▶ Task goal: Could you quote, exactly as they stand, the lines running from the one with "[HR drone facebook page] (52, 2415)" to the final line of the material?

▶ Provided records:
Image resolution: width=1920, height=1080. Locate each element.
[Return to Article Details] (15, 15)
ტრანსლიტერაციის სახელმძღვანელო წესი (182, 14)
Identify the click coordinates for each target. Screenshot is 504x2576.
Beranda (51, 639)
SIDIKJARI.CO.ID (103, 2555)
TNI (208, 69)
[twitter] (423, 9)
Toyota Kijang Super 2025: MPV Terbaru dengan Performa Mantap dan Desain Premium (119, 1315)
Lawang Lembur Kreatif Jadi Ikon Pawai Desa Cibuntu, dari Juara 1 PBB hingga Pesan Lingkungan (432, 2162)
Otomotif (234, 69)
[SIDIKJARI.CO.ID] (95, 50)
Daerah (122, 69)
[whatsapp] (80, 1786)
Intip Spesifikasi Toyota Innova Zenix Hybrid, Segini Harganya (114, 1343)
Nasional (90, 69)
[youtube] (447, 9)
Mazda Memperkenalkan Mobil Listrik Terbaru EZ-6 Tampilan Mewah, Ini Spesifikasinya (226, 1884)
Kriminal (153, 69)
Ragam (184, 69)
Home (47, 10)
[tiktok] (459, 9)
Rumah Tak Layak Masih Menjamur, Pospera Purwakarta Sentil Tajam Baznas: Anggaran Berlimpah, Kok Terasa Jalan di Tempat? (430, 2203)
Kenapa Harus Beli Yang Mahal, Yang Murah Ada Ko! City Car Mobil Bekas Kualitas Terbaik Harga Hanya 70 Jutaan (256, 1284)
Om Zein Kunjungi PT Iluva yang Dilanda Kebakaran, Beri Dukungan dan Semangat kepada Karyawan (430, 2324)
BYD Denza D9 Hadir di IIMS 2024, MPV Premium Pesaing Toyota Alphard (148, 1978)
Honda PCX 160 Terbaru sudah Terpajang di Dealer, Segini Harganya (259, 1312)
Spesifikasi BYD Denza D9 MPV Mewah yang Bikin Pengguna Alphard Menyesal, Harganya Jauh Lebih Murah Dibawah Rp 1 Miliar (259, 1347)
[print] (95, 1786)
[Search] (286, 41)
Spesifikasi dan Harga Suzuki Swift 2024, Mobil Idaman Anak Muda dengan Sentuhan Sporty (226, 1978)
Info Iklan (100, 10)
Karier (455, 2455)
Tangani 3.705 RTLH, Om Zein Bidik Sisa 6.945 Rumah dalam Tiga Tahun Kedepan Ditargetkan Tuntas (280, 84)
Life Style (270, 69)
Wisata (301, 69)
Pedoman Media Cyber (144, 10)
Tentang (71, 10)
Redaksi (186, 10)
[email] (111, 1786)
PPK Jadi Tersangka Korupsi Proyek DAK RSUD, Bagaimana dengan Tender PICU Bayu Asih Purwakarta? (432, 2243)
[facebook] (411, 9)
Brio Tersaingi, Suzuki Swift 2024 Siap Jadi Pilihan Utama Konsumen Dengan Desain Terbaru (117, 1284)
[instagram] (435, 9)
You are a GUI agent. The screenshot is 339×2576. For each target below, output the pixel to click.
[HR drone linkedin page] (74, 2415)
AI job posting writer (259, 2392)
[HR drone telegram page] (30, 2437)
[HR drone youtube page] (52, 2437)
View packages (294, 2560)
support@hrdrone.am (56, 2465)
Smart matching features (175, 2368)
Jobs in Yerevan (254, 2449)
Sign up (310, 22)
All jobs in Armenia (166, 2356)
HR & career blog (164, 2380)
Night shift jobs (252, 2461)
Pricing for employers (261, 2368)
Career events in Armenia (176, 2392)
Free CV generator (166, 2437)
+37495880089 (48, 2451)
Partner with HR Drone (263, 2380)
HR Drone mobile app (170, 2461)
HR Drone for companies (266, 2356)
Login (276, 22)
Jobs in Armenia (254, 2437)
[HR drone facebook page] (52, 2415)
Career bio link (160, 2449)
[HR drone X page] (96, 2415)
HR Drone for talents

▶ Answer section:
[HR drone facebook page] (52, 2415)
Career bio link (160, 2449)
[HR drone X page] (96, 2415)
HR Drone for talents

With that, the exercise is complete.